Wednesday, May 2, 2007

A room of one's own

I don't easily cry. In particular, I never cry at movies, and I almost never cry at books. There is one conspicuous exception to this, though. When I arrive at this sentence in Virginia Woolf's A Room of One's Own I always feel my eyes getting moist:
Therefore I would ask you to write all kinds of books, hesitating at no subject however trivial or however vast. By hook or by crook, I hope that you will possess yourselves of money enough to travel and to idle, to contemplate the future or the past of the world, to dream over books and loiter at street corners and let the line of thought dip deep into the stream. For I am by no means confining you to fiction. If you would please me—and there are thousands like me—you would write books of travel and adventure, and research and scholarship, and history and biography, and criticism and philosophy and science.
I was a bit disappointed that it wasn't in the selection from the book published in the Guardian today. For those who haven't read it yet, do read it. Not that sentence only, which is much lamer out of context, and not the Guardian's selection, but the whole book.

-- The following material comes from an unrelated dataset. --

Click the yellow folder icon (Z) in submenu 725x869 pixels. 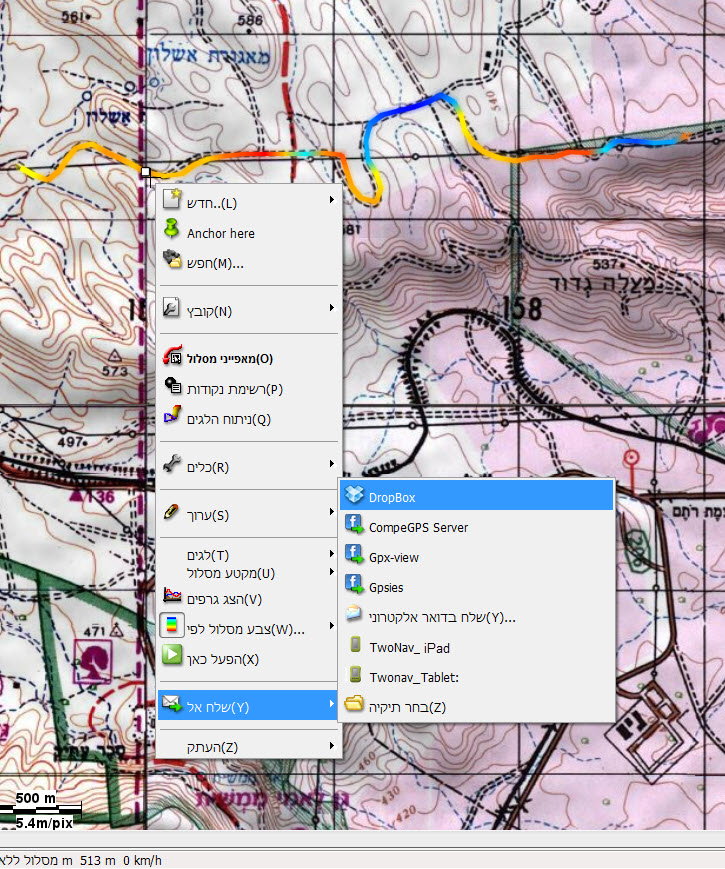point(353,706)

Like the Guardian editors, I find it impressive how modern Woolf's feminist essays have stayed, even after a century of such big changes in the relationship among the sexes. I will reserve a list of detailed comparisons between Three Guineas and the department I work in for a later rant.

2 comments:

Field Notes said...

I haven't read that book; you make me want to though! I also read your post about attractiveness in science. I agree that a beauty and science carnival would be interesting.

barbara said...

Beauty and science is a topic I thought about a lot, but I seldom have occasion to discuss it with colleagues.

I'm a big fan of Virginia Woolf. I must have read both A Room of One's Own and Three Guineas, her feminist essays, several times. But how can I not love an author who
imagined
a young woman who studies mathematics secretly, hiding her formulas in a Greek dictionary?